296 S.W. 693 | Tex. App. | 1927

Lead Opinion

LEVY, J.

(after stating the facts as above). The controlling question on the appeal-is that of the liability of appellant to pay the premiums for the two policies of compensation insurance. The validity or legal operation of the policies themselves is not involved In the controversy. The appellee contends that there is shown a legal obligation of express or implied agreement on the part of appellant to pay the premiums sued on, for the evidence sufficiently establishes that he made and signed in his own name a written application for the insurance for his own benefit as an employer of labor as an independent contractor constructing the particular warehouse for Kent H. Easter Warehouse Company. The appellant contends that it was expressly agreed and understood by the parties before and at the time the application was signed for insurance that it should not take effect as a contract binding him personally to pay the premiums. In other words, the appellant insists, in effect, that, although the insurance was to run in his name, and may be legally regarded for his benefit as an employer of labor, yet the real contract as to who was to pay . for the premiums was an unwritten one, which bound only the Kent H. Easter Warehouse Company, the owner of the building, to pay the same. That is the intendment and legal effect of appellant’s pleading. It is elementary that a person may show that a writing which, if real, would bind him upon its face was a mere colorable transaction, and was understood by the parties at the time to be not a contract at all, and that the real contract was not in writing, and bound only another person. So in this case we believe that, if it were true that the application offered in evidence was understood and agreed to be a mere colorable transaction, intended to obscure appellant's real connection with the contract, he would be relieved from liability to pay the premiums. It is believed that the evidence sustains the appellant’s contention as the true theory of the case. The evidence was without dispute as to the preliminary negotiations, and final and complete agreement of the parties. The ap-pellee’s soliciting agent testified:

“I introduced myself to Mr. Bernard, and told him who I was representing. He informed me that he wa‘s building the warehouse for the Kent H. Easter Warehouse Company, and that I would have to see Mr. Easter relative to the insurance, provided there was any taken out. Then I went to see Mr. Easter, and Mr. Easter said, ‘Yes,’ he realized they needed insurance, and that whatever was satisfactory to Mr. Bernard was • satisfactory to him.”

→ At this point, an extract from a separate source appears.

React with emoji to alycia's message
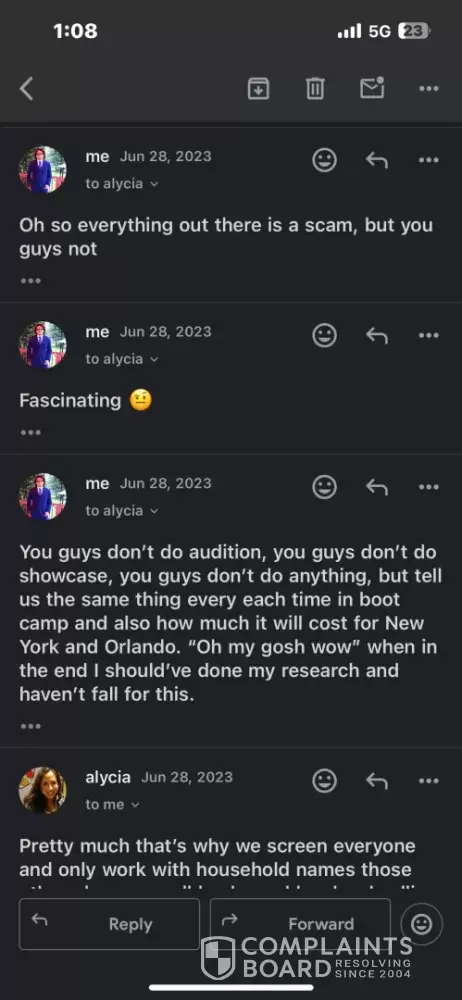 pyautogui.click(x=325, y=781)
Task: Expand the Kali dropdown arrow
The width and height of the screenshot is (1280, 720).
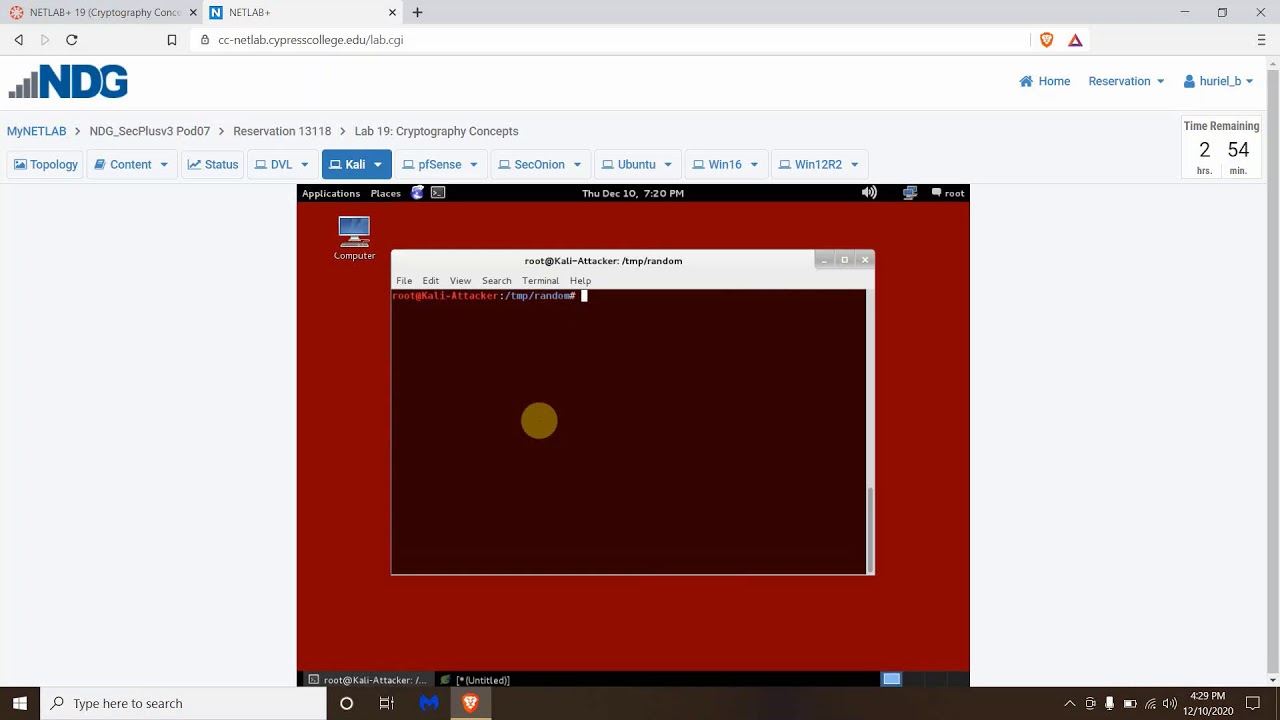Action: 378,165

The agent then went back to Mr. Bernard, and the following occurred, as testified by the agent:

“Then I went to Mr. Bernard, about 2 or S o’clock in the afternoon, and told Mr. Bernard what Mr. Easter had said. Mr. Bernard asked me whether or not he might be liable (for premiums) in the event he signed the application. The best I remember, I told Mr. Bernard he would not be obligated in any way, as he was only (in) the contract for Kent H. Easter Company. I talked some 20 or 30 minutes to Mr. Bernard before he signed the application.”

After this conversation, and before the signing of the application, the agent and Mr. Bernard then went together to the private office of the president of the Kent H. Easter Warehouse Company. The following occurred, as testified by appellant:

“The plaintiff’s agent and I were in Mr. Easter’s private office. The question came up as to who was going to sign the application. Mr. Easter wanted me to sign it. I asked him, *696‘Why don’t you sign for the company?’ He said he wanted to keep the records straight for the company. I asked him if I would be responsible for it (premiums), and the agent said I would not, but that he would hold the Kent H. Easter Warehouse Company for the payment of all the dues. When that statement was made, I signed the application. I would not otherwise have signed it if I would be responsible for the dues.”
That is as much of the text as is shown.